Horse Vaccinations Schedule Review

Horse Vaccinations ScheduleKnowing the proper horse vaccination schedule is essential if you want to keep your horse safe from a number of potentially fatal illnesses. Ask your equine veterinary specialist about these vaccinations: West Niles, strangles, rotavirus A, rhinopneumonitis, rabies, Potomac horse fever, influenza, equine viral arteritis, equine viral encephalomyelitis, influenza, tetanus, and botulism.

Knowing and adhering to the right horse vaccination schedule is important because some vaccines need to be given to horses at a specific age in order to provide the best protection. For example, the first West Nile vaccine for horses should be given at 3-4 months of age, a second dose 1 month later, and a third dose six months later in high risk areas. After that, a booster is given twice a year except in places where the risk is high where boosters should be given semi-annually or even quarterly. West Nile is transmitted by mosquitoes. A number of vaccinations should be administered for the first time when the horse is 3 to 4 months old. The horse vaccination schedule may require a second or third dose within a few months. Thereafter, the vaccinations are administered annually. Vaccines are generally given by intramuscular injection. The horse may have some localized irritation or swelling at the injection site.

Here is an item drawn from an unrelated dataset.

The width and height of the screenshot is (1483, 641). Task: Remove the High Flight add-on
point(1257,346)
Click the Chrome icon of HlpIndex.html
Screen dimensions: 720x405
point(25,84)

Particularly distressing are equine protozoal myeloencephalitis symptoms which include neurological problems. The horse may have coordination problems, spasticity and weakness. The horse may have difficulty breathing because the airway flaps become paralyzed. The stifle joint may lock up, muscles may atrophy and the horse may appear to be lame. This disease is not transmitted horse to horse, but rather through the feces of another animal. Possums are the most likely intermediate host. Fortunately, vaccinations are now available to prevent Equine protoazoal myeloencephalitis and it should be included in your horse vaccination schedule.